Goal of the exercise: Gather each line in the entries that includes the string "computer".
Start of Raw data
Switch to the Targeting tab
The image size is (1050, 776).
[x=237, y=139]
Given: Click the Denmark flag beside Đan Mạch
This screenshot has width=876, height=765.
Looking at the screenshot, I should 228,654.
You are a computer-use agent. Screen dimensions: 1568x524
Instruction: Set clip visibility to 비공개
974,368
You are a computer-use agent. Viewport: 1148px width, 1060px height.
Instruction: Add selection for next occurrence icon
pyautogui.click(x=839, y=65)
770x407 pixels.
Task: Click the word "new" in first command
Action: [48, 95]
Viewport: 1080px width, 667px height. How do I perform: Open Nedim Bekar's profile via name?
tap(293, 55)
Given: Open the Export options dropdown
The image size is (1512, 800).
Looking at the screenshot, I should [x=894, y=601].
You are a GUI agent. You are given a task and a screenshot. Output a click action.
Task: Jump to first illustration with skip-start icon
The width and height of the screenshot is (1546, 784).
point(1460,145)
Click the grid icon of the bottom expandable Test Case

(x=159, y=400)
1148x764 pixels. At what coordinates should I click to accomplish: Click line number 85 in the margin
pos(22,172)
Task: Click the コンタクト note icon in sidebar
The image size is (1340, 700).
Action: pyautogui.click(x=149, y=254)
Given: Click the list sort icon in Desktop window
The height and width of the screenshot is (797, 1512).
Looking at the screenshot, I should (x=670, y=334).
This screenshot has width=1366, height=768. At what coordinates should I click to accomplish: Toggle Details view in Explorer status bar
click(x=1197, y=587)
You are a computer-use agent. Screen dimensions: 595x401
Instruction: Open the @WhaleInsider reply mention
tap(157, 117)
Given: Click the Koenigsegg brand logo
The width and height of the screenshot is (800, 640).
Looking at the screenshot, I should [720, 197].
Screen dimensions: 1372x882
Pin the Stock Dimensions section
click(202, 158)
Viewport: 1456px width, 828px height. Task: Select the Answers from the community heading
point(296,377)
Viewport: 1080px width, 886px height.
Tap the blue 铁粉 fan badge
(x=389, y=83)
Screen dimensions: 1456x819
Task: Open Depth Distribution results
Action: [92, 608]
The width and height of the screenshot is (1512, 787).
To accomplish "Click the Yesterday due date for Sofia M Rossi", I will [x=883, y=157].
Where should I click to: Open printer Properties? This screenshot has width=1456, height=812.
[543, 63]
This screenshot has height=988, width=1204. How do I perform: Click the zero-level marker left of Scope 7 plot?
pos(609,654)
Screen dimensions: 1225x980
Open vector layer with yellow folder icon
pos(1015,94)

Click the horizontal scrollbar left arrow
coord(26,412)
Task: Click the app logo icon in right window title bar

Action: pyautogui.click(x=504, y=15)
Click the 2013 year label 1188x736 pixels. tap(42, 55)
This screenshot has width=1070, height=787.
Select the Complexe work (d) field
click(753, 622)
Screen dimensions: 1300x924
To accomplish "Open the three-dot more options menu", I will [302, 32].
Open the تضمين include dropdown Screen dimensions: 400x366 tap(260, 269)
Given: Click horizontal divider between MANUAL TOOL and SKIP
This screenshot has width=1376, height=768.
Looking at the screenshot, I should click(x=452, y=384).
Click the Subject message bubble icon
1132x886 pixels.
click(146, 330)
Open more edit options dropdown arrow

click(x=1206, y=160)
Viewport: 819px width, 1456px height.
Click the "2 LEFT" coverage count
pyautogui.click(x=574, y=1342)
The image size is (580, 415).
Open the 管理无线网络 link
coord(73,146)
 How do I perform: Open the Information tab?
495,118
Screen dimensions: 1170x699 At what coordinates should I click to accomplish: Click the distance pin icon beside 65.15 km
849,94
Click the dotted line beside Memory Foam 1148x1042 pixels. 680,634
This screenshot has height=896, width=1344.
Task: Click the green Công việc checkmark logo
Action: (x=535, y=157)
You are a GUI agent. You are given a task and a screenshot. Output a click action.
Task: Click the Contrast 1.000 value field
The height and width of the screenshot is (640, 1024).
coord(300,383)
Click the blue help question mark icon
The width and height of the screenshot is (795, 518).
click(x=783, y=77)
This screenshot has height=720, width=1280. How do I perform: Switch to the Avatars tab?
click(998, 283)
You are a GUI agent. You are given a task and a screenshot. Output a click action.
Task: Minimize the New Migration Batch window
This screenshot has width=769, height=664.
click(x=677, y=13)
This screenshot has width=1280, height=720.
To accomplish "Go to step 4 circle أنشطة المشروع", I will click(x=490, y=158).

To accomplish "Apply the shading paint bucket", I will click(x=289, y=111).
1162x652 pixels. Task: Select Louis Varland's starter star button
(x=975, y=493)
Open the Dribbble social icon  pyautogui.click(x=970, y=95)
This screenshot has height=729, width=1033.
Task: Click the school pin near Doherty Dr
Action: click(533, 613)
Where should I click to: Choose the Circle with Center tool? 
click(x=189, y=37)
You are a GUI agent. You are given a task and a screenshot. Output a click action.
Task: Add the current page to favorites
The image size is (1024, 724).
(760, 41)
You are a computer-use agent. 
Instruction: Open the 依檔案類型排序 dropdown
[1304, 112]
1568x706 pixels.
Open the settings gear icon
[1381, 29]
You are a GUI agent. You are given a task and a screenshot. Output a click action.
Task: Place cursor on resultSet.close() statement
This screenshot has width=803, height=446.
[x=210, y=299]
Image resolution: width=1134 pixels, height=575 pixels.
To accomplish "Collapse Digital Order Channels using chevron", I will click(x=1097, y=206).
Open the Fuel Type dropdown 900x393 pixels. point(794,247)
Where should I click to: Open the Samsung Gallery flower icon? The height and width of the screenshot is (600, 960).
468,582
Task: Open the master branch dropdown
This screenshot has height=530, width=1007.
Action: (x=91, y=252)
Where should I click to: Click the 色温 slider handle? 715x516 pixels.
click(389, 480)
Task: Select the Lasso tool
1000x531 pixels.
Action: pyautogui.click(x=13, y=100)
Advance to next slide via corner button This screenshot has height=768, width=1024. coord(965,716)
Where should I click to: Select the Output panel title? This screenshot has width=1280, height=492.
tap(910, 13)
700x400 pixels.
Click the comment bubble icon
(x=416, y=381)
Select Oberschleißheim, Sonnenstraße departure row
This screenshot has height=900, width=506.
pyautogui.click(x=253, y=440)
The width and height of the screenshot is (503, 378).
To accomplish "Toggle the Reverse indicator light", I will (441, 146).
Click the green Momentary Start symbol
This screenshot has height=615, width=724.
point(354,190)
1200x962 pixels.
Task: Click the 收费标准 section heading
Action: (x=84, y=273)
End of Raw data
Solution for this exercise:
You are a computer-use agent. Screen dimensions: 1568x524
You are a computer-use agent. Viewport: 1148px width, 1060px height.
You are a computer-use agent. Screen dimensions: 595x401
You are a computer-use agent. 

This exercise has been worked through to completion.